[QUOTED TEXT]
-- -- --

WC846 Load Data for .308?
 
I bought about 3 8# jugs of WC846 from hi-techammo.com and have had lots of luck reloading .223 with it. Since milsurp .223 is scarce at best its actually much more economical to load my own (pickup brass, Winchester SR primers, Winchester 55grain FMJ from Midway, and 25 grains of WC846).

However, since milsurp .308 is still cheaper for the most part than reloading, I havent loaded very much except for special loads (AP, tracer, 168grain Matchking, 150 grain soft point for hunting). I tried loading up some softpoint ammo for hunting last week and I was sorely disappointed with its peformance in the M1A (SA NM stainless barrel).

The load I used was:
-Lake City brass from Midway
-CCI #34 primer (always use these in .30 cal semi autos to prevent slamfire)
-150gr. BTSP Sierra Gameking
-46 grains WC846

I used 46 grains of WC846 as that is supposedly the exact load used for 147gr. M80 ball ammo, and certainly 3 grains of bullet weight cant matter that much. However, I was noticing that brass was ejected very weakly compared to M80 and one round even failed to eject. Hits at 100 yards were 3-4" lower than with Portugese and South African M80 ball. No overpressure signs at all (though thats harder to tell with #34 primers).

-- -- --

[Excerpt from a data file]
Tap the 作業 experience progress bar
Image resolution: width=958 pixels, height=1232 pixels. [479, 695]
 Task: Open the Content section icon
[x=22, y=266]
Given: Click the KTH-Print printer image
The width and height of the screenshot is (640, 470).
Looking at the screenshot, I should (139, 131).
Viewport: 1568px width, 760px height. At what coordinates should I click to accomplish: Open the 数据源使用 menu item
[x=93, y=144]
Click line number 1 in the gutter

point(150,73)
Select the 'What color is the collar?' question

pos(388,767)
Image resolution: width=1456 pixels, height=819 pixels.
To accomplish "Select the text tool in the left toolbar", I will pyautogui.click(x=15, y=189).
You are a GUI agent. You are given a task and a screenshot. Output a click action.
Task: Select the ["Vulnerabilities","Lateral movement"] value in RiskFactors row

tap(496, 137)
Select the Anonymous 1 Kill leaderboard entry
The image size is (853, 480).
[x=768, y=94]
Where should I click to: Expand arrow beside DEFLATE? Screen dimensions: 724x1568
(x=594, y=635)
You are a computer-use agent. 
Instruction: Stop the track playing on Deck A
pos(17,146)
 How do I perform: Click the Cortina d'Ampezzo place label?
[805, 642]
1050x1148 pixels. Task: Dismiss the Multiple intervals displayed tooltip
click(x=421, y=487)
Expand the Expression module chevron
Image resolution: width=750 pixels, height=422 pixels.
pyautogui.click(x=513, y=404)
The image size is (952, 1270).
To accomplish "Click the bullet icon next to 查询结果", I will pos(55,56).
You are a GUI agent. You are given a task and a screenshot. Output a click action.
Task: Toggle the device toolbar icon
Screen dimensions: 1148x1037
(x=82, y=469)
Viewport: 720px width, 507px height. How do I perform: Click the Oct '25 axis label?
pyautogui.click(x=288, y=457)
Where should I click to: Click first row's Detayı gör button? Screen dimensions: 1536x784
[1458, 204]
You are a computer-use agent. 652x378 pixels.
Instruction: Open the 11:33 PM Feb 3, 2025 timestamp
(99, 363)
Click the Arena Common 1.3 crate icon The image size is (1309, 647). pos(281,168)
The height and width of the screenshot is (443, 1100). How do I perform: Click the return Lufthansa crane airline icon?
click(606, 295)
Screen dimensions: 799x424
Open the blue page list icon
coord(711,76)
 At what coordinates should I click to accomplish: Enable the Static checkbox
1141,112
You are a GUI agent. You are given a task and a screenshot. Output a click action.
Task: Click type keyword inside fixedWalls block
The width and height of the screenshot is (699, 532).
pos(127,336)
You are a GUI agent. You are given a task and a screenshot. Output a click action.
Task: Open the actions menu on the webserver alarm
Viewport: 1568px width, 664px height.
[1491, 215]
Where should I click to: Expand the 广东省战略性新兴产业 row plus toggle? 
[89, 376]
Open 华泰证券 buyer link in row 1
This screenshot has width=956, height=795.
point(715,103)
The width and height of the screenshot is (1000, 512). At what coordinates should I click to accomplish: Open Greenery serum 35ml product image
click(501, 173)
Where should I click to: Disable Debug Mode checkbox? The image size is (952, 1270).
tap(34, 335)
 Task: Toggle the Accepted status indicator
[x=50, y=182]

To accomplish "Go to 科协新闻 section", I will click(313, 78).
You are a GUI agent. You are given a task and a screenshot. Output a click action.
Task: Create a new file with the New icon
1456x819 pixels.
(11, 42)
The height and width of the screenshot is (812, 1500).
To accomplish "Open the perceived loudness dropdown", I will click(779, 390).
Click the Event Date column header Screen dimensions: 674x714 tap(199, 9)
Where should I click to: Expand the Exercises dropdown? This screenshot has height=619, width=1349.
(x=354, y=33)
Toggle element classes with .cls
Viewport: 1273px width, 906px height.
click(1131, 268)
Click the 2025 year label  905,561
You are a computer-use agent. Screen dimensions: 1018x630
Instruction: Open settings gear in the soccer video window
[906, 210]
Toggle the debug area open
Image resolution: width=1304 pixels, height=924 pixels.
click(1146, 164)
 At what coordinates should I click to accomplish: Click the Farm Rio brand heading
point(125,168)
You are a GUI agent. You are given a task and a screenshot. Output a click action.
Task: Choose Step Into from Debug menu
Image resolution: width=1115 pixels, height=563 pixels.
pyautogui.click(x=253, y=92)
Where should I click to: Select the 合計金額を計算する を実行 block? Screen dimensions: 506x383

-- -- --

[DIRECTION 1] In the post about WC846 load data for .308, list each component of the load the writer used, as given under "The load I used was:".
[DIRECTION 2] How many lines of the records contain the word "section"? Reply with the number only.
The text and the records come from separate sources.

[TASK RESPONSE 1]
- Lake City brass from Midway
- CCI #34 primer
- 150gr. BTSP Sierra Gameking
- 46 grains WC846

[TASK RESPONSE 2] 2